Graduate Intern at Intel - Parallel Ray-Tracing

Ray-tracing is a classic example of an embarrassingly parallel algorithm; since each pixel is typically independent of the rest, theoretically every pixel can be done in parallel (given enough cores). However, practically speaking the algorithm is usually parallelized on significantly fewer cores and the work is shared and distributed among them because the amount of time to render can differ greatly between pixels.
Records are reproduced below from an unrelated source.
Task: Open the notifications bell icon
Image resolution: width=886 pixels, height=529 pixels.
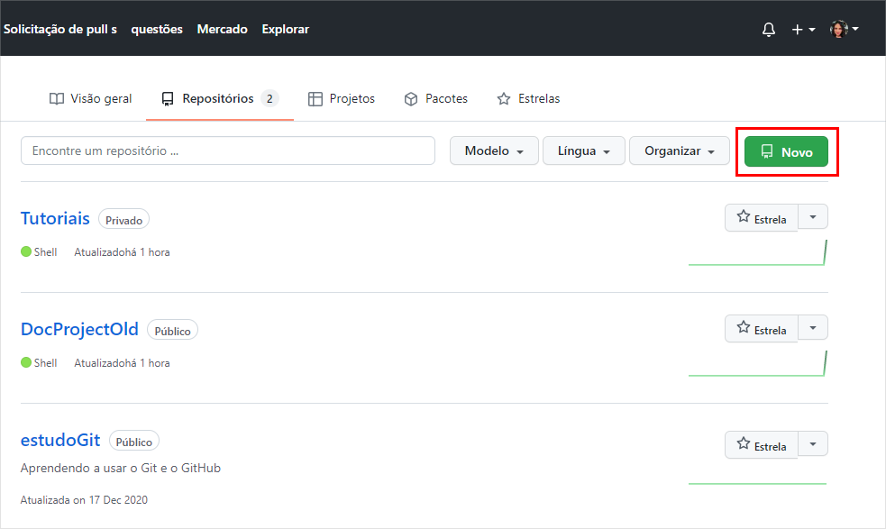Action: coord(768,29)
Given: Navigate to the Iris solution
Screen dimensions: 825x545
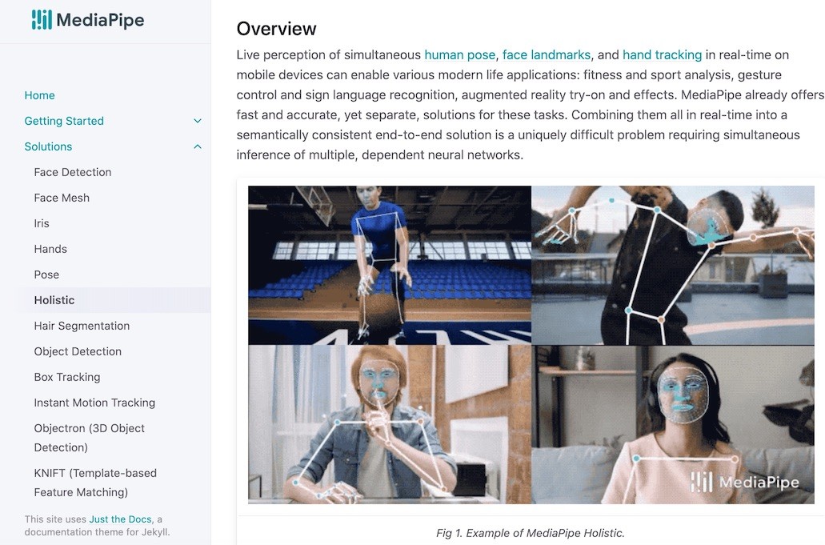Looking at the screenshot, I should 42,223.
This project started as a three-week assignment for a graphics class at BYU. However, the version I made for that class was rather feature deficient. I later enhanced the project with additional features (depth-of-field, median-split volume hierarchy, area lights from shapes, etc.) with the intent of using it for my masters’ thesis. I wanted to continue to enhance the project to a full-fledged path-tracer and parallelize it with multiple CPUs, GPUs, and a distributed network. However, I changed my thesis topic, so I decided to use this project for my internship at Intel instead (no sense in wasting all that work).
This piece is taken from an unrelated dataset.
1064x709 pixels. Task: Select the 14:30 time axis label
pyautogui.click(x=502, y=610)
The project was extremely easy to parallelize both on Windows and on Linux, since as I mentioned the computation of each pixel is completely independent of the others. I started by adding a parallelized for-loop (one version used OpenMP and another version used CILK Plus) to the outermost for-loop, and voilá! I did have to make sure a few variables were thread-private, and I also had to use dynamic scheduling (because not all pixels rendered at the same rate), but those were trivial additions.
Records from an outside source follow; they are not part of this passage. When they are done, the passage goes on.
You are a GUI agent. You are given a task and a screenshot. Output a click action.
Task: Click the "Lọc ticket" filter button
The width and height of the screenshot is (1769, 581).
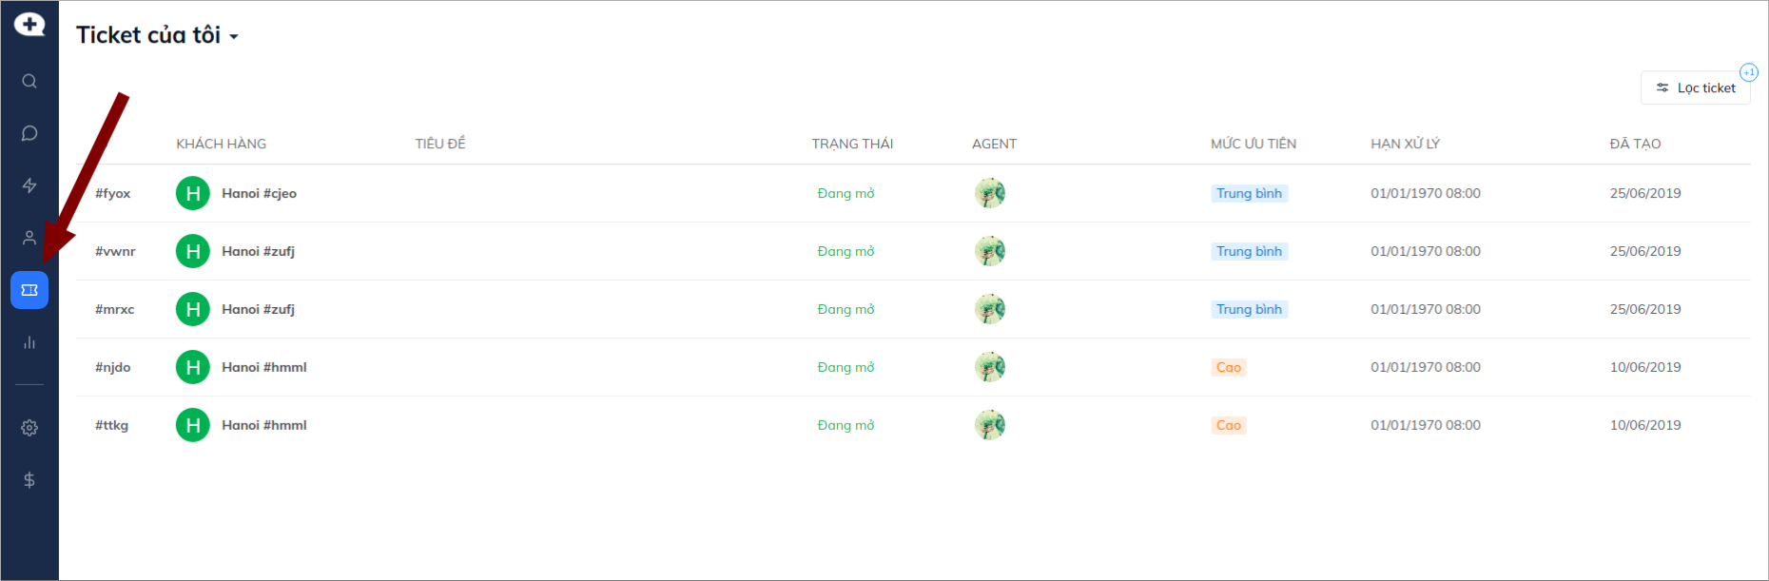click(1696, 88)
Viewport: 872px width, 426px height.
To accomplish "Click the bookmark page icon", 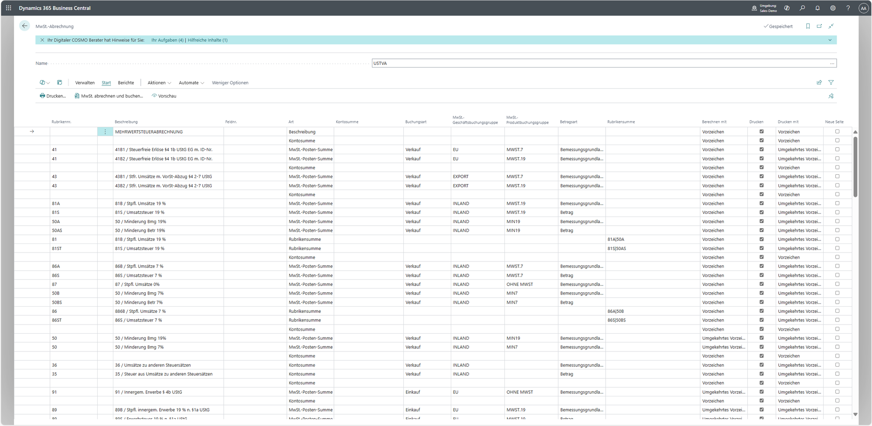I will pyautogui.click(x=808, y=26).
My first iteration of this project, back in school, used a simple ColorImage class to store the computed values of the pixels. However, I wanted to visualize the image as it was rendered, so before I started parallelizing it I again turned to OpenCV (as I did with the Mandelbrot demo I wrote about in an earlier post). This slowed down the runtime a bit, but it made for a more visually appealing product. Unfortunately I worked on this project before I was successfully able to run OpenCV on the RedHat MTL machine, so I ended up removing all the OpenCV code and using the ColorImage instead. As a replacement I added a poor-man’s progress bar for the command line-I displayed the percent complete in text (e.g., “Rendering: 55%”). Adding the “progress bar” required the addition of a critical section and an atomic increment of the counter variable, but since the computation times of the various pixels was so disparate, the critical section and atomic increment didn’t slow down the runtime noticeably. Since CILK does not provide atomics and critical sections, I used TBB for the desired effect (OpenMP has those constructs built in). Though TBB and CILK were designed to work together in theory, actually doing so in practice required a little trial and error to find the semantics that worked.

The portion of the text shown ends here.